Slot Allocation and Enrollment

The District 1 Waiver Enrollment Coordinator will review all applications to determine if applicants meet the criteria for enrollment in the PDD Waiver or if they will receive services through the PDD State Funded Program.

  1. For those who meet LOC

    • The District 1 Waiver Enrollment Coordinator will:
      1. Time and date stamp the child’s application when it is received from CAT.
      2. Review the application and Level of Care determination to assure all criteria for the PDD Waiver are met. This review will be completed within 10 working days of the time and date stamp. If the child meets all criteria for enrollment into the PDD Waiver and a slot is available, the District 1 Waiver Enrollment Coordinator will complete a PDD Waiver Notice of Slot Allotment (PDD Form 5) and forward it to the Waiver Enrollment Coordinator.
    • The Waiver Enrollment Coordinator will add the child to the Waiver Tracking System (WTS) and forward the PDD Waiver Notice of Slot Allotment (PDD Form 5) to the Service Coordinator.
    • The Service Coordinator will:

      1. Update the child’s Service Plan within 45 days of receiving the PDD Waiver Notice of Slot Allotment (PDD Form 5).
      2. Explain the PDD Waiver Freedom of Choice (PDD Form 2) and the PDD Waiver Acknowledgement of Rights and Responsibilities (PDD Form 1-A) forms and have the parent/legal guardian sign the appropriate documents. The PDD Waiver Acknowledgement of Rights and Responsibilities must be completed annually.
      3. Send a copy of the PDD Waiver Freedom of Choice (PDD Form 2) to the Waiver Enrollment Coordinator. Once all documentation is received the Waiver Enrollment Coordinator will process the enrollment.
      4. Monitor the WTS for verification that child has been enrolled. Once the WTS indicates the child is enrolled, the Service Coordinator can request services and develop the budget approval process.
  2. For those who do not meet LOC
    • The District 1 Waiver Enrollment Coordinator will:
      1. Time and date stamp the child’s application when it is received from CAT.
      2. If the child meets all age and diagnostic criteria for participation in the PDD Waiver but does not meet Level of Care and/or Medicaid financial eligibility criteria, the child will be awarded a PDD state funded slot if one is available.

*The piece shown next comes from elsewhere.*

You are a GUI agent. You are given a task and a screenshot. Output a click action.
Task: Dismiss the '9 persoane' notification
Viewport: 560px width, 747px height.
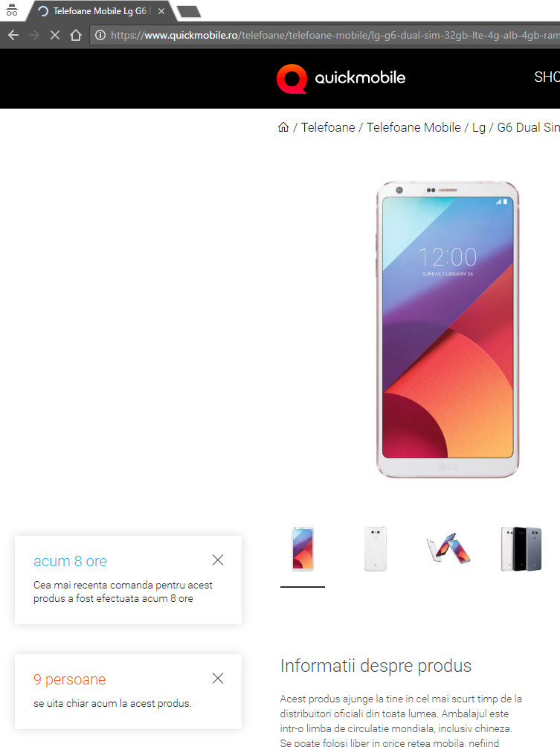click(218, 678)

The District 1 Waiver Coordinator will complete a PDD State Funded Program Notice of Slot Allotment (PDD Form 10) and forward it to the Waiver Enrollment Coordinator.
    • The Waiver Enrollment Coordinator will add the child to the Waiver Tracking System and forward the PDD State Funded Program Notice of Slot Allotment (PDD Form 10) to the Service Coordinator.
    • The Service Coordinator will:

      1. Update the child’s Service Plan within 45 days of receiving the PDD State Funded Program Notice of Slot Allotment (PDD Form 10).
      2. Explain the PDD State Funded Program Acknowledgement of Rights and Responsibilities (PDD Form 1-B) and have the parent/legal guardian sign the appropriate documents. The PDD State Funded Program Acknowledgement of Rights and Responsibilities must be completed annually.
  3. Once the child is enrolled, their case must be managed by a Service Coordinator rather than an Early Interventionist. The Service Coordinator will:

    • Provide the parent/legal guardian with written information concerning the department’s abuse and neglect policy.
    • Provide the parent/legal guardian with information on selecting an EIBI provider of their choice. Once the selection is made, the budget will be initiated.